I am joining multiple tables. With one of my joins (1 to many) I want to show results only if the joined table has at least one row where a certain value exists.
This example excludes the other joins, so for simplicity's sake:
SELECT
c.Name, r.RoleID, r.RoleName
FROM
Contact c
INNER JOIN
Role r ON r.ContactID = c.ID
A Contact can have many Roles. I want to show all roles for contacts, but only get the Contacts where at least one role has RoleID = 4. I have tried a few things but no success thus far. If it matters, this is on SQL Server 2000.

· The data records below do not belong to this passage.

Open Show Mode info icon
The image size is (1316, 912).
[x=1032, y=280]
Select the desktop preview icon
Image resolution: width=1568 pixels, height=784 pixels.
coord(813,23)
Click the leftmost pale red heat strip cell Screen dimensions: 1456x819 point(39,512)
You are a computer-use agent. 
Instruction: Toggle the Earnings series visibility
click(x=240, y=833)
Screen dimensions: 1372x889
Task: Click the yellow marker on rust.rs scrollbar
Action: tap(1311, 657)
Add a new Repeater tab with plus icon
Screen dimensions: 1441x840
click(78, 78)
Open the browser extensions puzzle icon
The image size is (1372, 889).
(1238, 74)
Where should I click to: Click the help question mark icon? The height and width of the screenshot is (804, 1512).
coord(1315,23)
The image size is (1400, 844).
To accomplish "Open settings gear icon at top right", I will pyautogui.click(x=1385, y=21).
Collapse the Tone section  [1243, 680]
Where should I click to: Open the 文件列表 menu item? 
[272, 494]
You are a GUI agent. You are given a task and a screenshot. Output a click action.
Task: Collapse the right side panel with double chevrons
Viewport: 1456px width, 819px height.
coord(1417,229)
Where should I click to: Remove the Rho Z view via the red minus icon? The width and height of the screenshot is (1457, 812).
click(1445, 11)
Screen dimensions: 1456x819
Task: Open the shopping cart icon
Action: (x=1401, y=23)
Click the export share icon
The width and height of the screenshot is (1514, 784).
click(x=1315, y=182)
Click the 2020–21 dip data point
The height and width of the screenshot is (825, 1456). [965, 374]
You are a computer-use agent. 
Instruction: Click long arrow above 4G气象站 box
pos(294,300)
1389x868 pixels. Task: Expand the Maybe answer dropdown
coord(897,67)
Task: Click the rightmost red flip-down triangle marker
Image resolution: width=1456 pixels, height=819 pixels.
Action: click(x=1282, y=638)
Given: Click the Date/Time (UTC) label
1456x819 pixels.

I have expanded the scope of the problem into this new question: SQL Server 2000 condition on joined table
Do the join twice, once where you limit to ID 4 as a filter, and again to pull in all roles:
SELECT
c.Name, r.RoleID, r.RoleName
FROM
Contact c
INNER JOIN --if a Contact does not match any Roles with ID 4, this join will exclude that contact from the results
Role rt /*role temp*/ ON rt.ContactID = c.ID AND rt.RoleId = 4
INNER JOIN
Role r ON r.ContactID = c.ID
This does make one assumption that was not explicitly stated in the question. While a Contact can have many roles, this presumes a contact will not be assigned the same role more than once.